I actually don't care about topics in common usage. "Topics" is the term that gensim uses to refer to each dimension of differentiation in the vector space of the abstraction which summarizes each individual document.
Essentially, I want to create a high dimensional vector which describes/summarizes/distills the documents into something that can be given a distance. Each eigenvector is really a descriptive point in high dimensional space where that document is located.
I'm trying to figure out, given a set of documents, handed a brand-new document that's never been seen before, how far is that document from the cloud of points which represent the documents I already have?
Ultimately, it's intended to be a lens through which you can look at posts to the steem blockchain and get an estimation of how likely any individual post is to be something that you would be interested in up voting/reading.
Essentially I'm trying to run a classification system in reverse. That makes it an interesting problem.
Ok, I see. It will be useful, too much noise to filter out.
The summarization of documents is probably the difficult part to have a good, small and accurate enough representation on which to filter onto.
One of the big problems with Steemit as I see it is the fact that trying to find content that you're interested in is like sipping from a fire hose. One directed straight into your face.
My current plan, at least in this sketch code, is to fetch the text of everything that you've uploaded over the last time period (currently 30 days), tokenize it, create a set of eigenvectors which describe all of those documents, magic goes here in determining an average eigenvector, and then take any post to the blockchain, process it through the same vector space, I then see how close it is to the things that you've liked.
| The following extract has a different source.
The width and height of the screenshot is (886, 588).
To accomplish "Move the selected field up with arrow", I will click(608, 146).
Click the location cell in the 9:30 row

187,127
If it's over some arbitrary threshold, let you know about it.
I actually have my code set up to allow me to switch between n-gram extractions and word tokens on a whim, so at least I'll be able to test both of those to see if one consistently gives me better stuff than the other.
This is experimental programming. It's like mad science but with slightly fewer explosions.
Hmm, are you sure the average eigen vector thing would work?
Is your plan just to compute the LSA on the set of your own posts (in a 30 day period)? And then determine how close other posts are? I guess the dataset will most likely be too small. Instead of filtering noise, the LSA might even enhance it unless you are a posting machine (could this explain why you end up with quite common words in your topics?).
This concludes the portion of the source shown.